LCD TV shipments were up 22 percent from July, while those for plasma rose 5 percent. Total shipments rose as China prepared for festivities in connection with the lunar calendar’s harvest moon celebrations, marked by increased spending on consumer goods as is typical during Chinese festivals and holidays.
Still, shipments in both segments were down from year-ago levels despite the positive momentum for the month. When viewed on an annual basis, the LCD sector was off by nearly 6 percent, while the plasma segment was down an even steeper 26 percent—in keeping with the continuing slide of that market for some time now.
Overall, global flat-panel TV shipments were down 7 percent in August, the third straight month of decline compared to their levels during the same time a year ago in 2012.
Panel makers on the whole continue to be conservative in their plans, and shipment volumes in September and October were expected to be down from year-ago volumes when final figures are released. Shipments are then predicted to pick up in November, in time for the holiday sales season.
For the Black Friday period after the U.S. Thanksgiving holiday, aggressively priced low-end televisions are anticipated to hit the market, as was seen in previous years. In particular, competition among low- to medium-priced brands is likely to intensify this year because of falling panel prices.
Among the global brands, the Japanese are expected to stay on the competitive sidelines as their TV business remains in a slump.

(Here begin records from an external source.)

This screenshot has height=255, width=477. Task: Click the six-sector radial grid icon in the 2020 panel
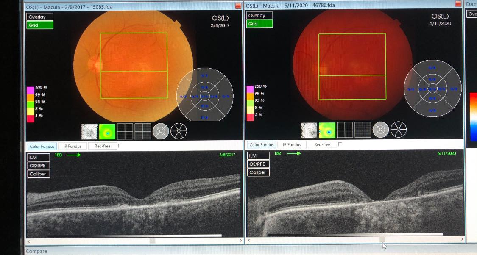pos(399,130)
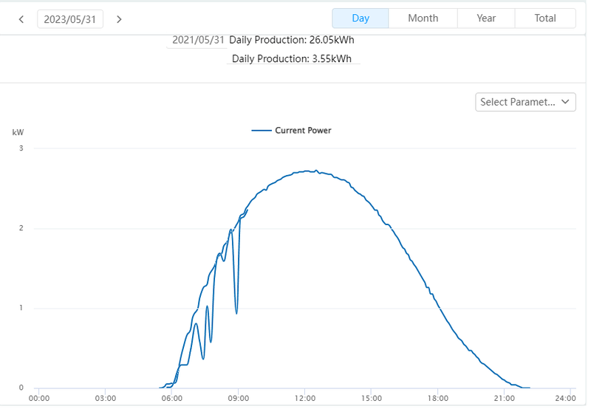Click Daily Production 3.55kWh text
This screenshot has width=591, height=409.
coord(292,58)
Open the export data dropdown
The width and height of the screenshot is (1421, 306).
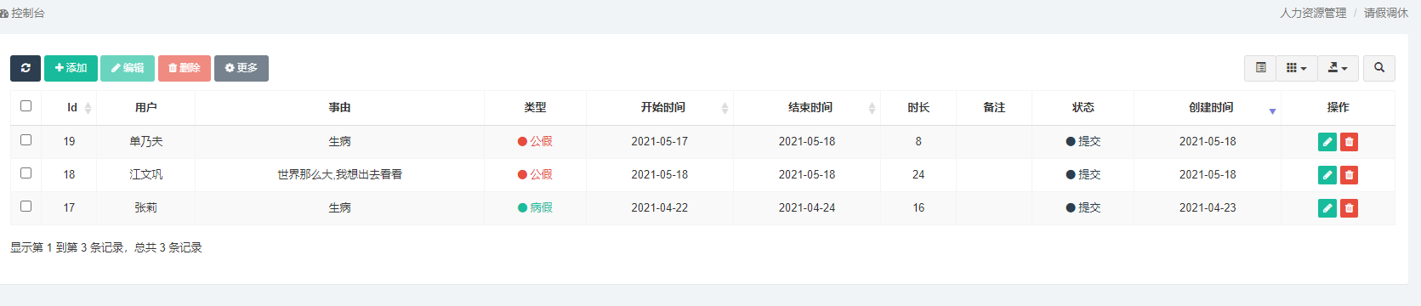(1338, 68)
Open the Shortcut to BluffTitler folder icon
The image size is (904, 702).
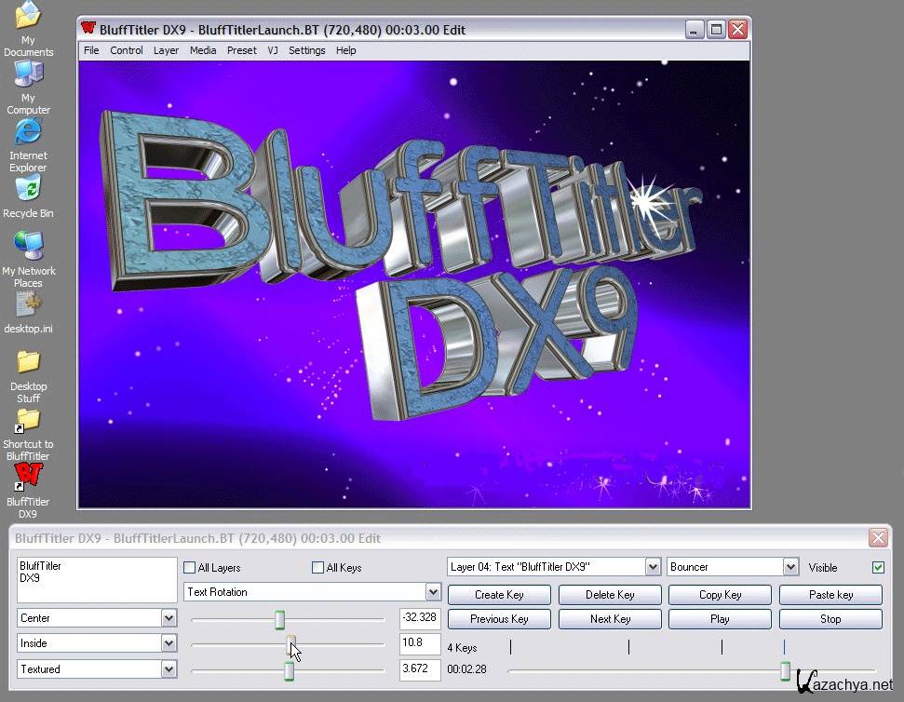[28, 422]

Meanwhile, South Korean electronics giant Samsung, believed to have been experiencing a hard time reaching this year’s sales targets, is preparing for aggressive promotions throughout the second half to catch up on sluggish sales so far in 2013.
New curved displays unveiled
Eight months after TV brands introduced large curved organic light-emitting-diode (OLED) sets at the January CES show in Las Vegas, Sony in September introduced a new curved TV at the IFA trade show in Berlin. Sony now joins LG and Samsung in offering curved televisions, but both Sony and Samsung now have curved TVs featuring LCD LED backlighting technology.

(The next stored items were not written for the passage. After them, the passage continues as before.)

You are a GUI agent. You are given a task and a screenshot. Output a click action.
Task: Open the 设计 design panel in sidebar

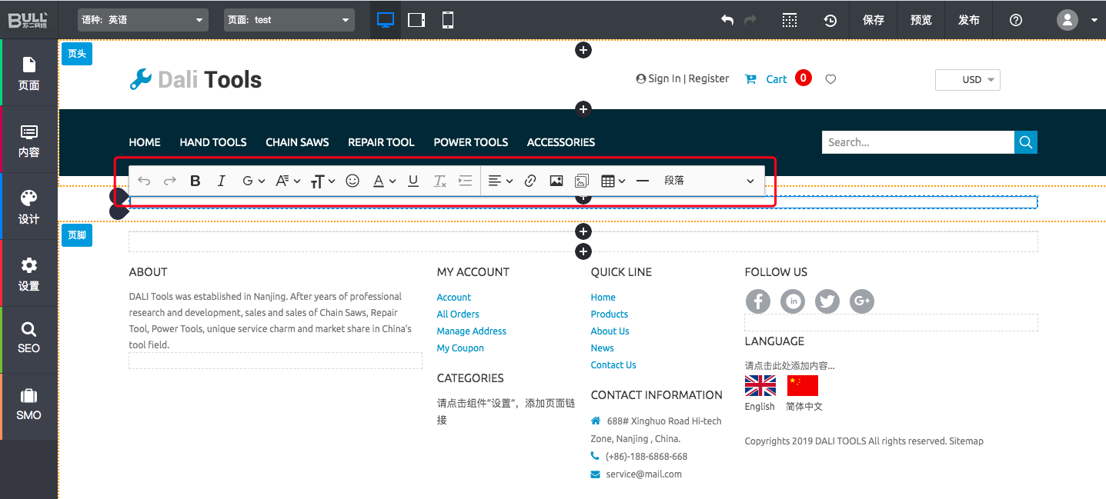pyautogui.click(x=28, y=207)
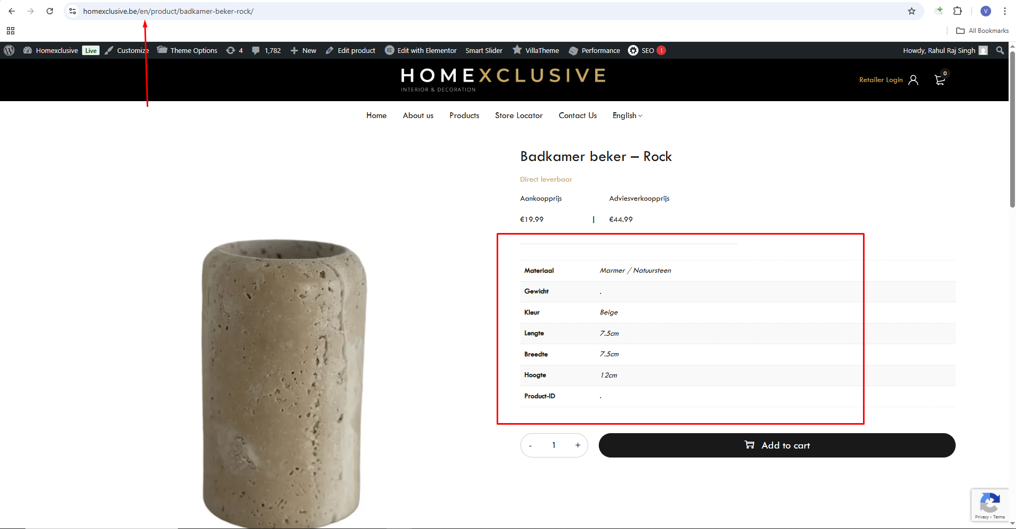Click the WordPress logo icon in admin bar
Image resolution: width=1016 pixels, height=529 pixels.
point(9,50)
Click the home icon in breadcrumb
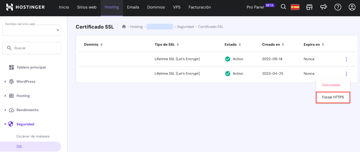Viewport: 360px width, 152px height. pos(124,27)
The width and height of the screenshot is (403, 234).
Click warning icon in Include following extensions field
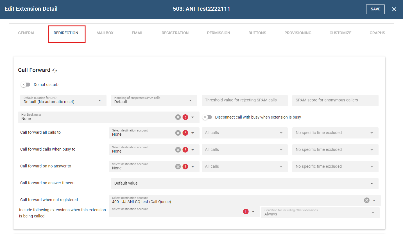point(246,212)
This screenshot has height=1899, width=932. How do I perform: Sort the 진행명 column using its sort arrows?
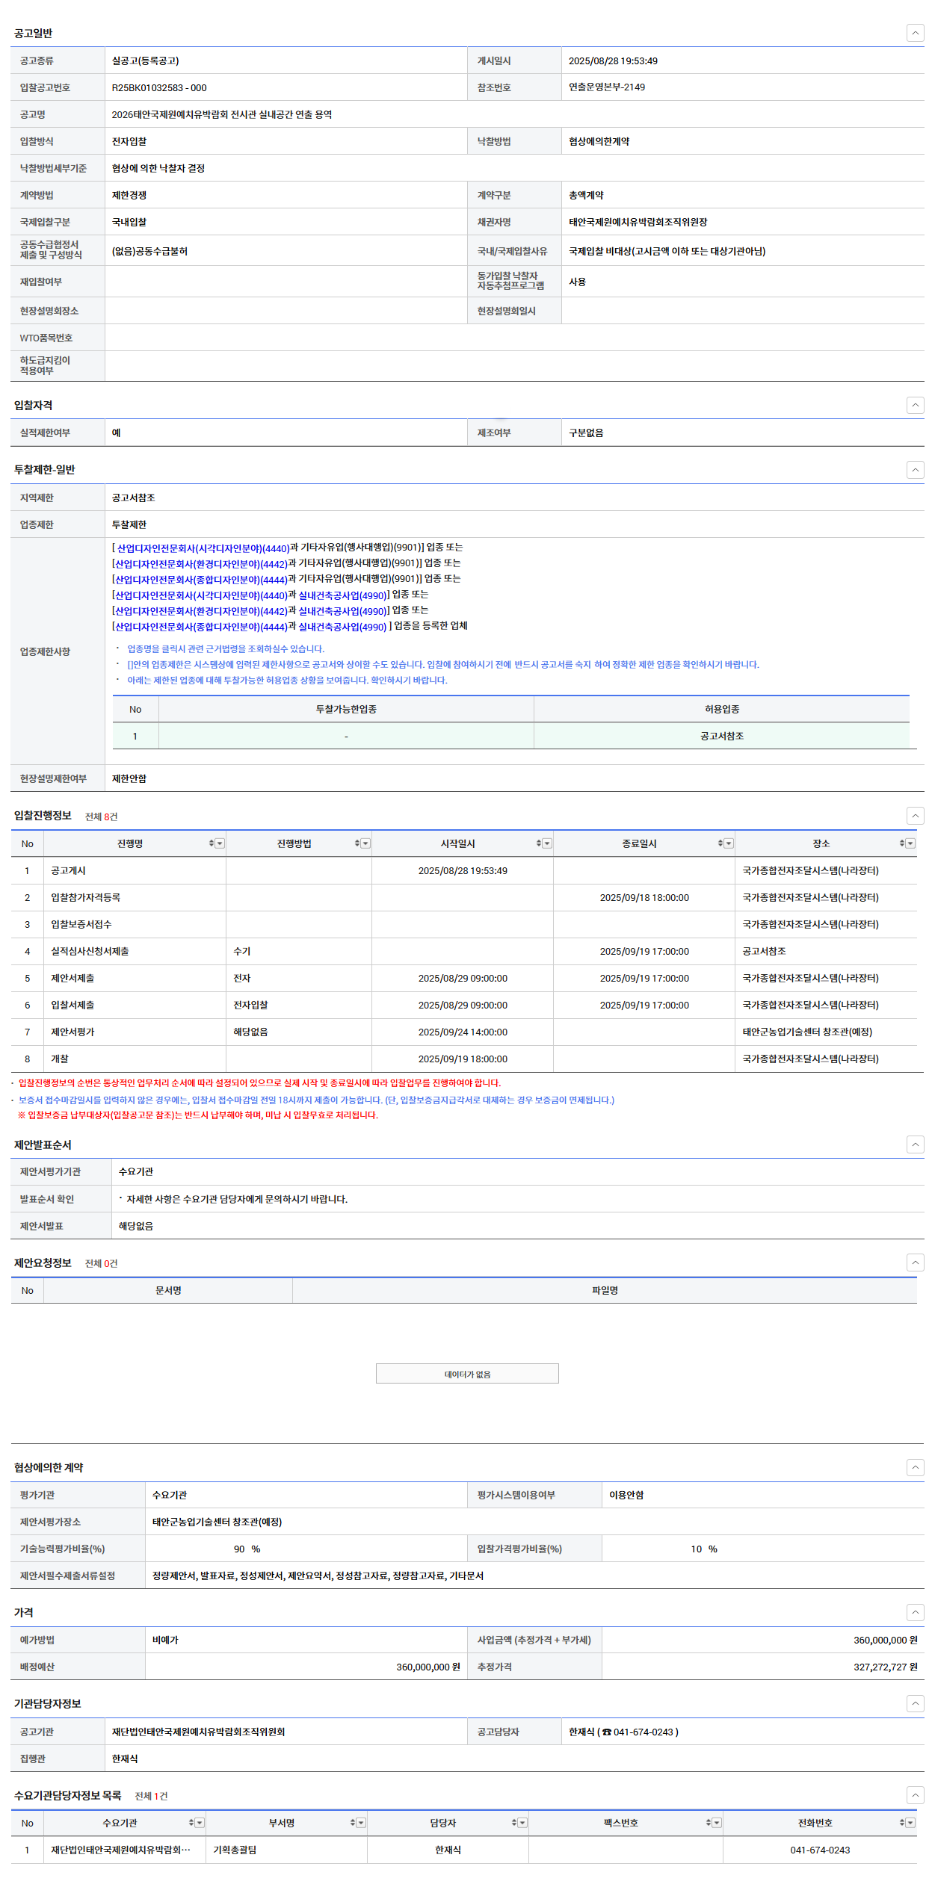click(212, 843)
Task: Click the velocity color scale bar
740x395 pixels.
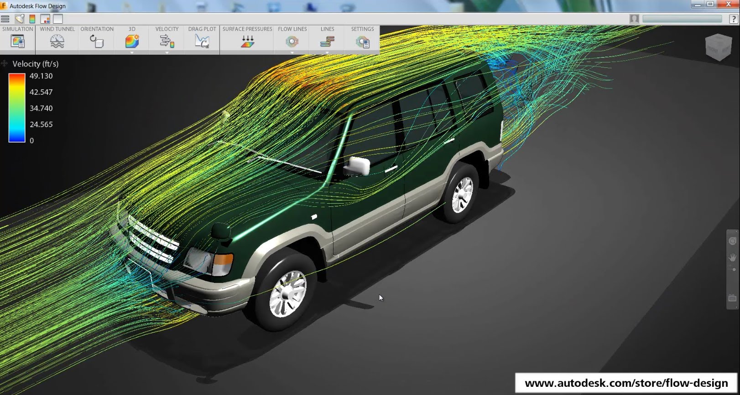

Sony’s move could threaten the future of OLED TVs in general, especially if the LED-backlit version provides images deemed to be as clear and compelling as their much more expensive OLED counterparts. With potentially little differentiation to be seen, and in view of continuing slow progress in OLED TV production technology, the chances for success for OLED TVs could diminish, IHS believes.
And regardless of whether OLED or LED technology is utilized, curved TVs face uncertain prospects in becoming part of mainstream viewing. While larger screens purportedly increase the level of immersion in the TV viewing experience, smaller sizes can limit the viewing angle in curved TVs because of the screen’s curvature. As a result, curved TVs could very well end up as high-end products in niche markets, fueled just by the interest of select circles on flexible-display smart gadgets.
The IFA event also saw the introduction of ultra-high-definition OLED sets, including 55-inch versions from Samsung and Panasonic, as well as a behemoth 77-inch set from LG. Commercialization, however, has yet to gain traction, and manufacturers overall continue to face challenges in improving OLED production yields in their attempts to compete with LCDs and LEDs.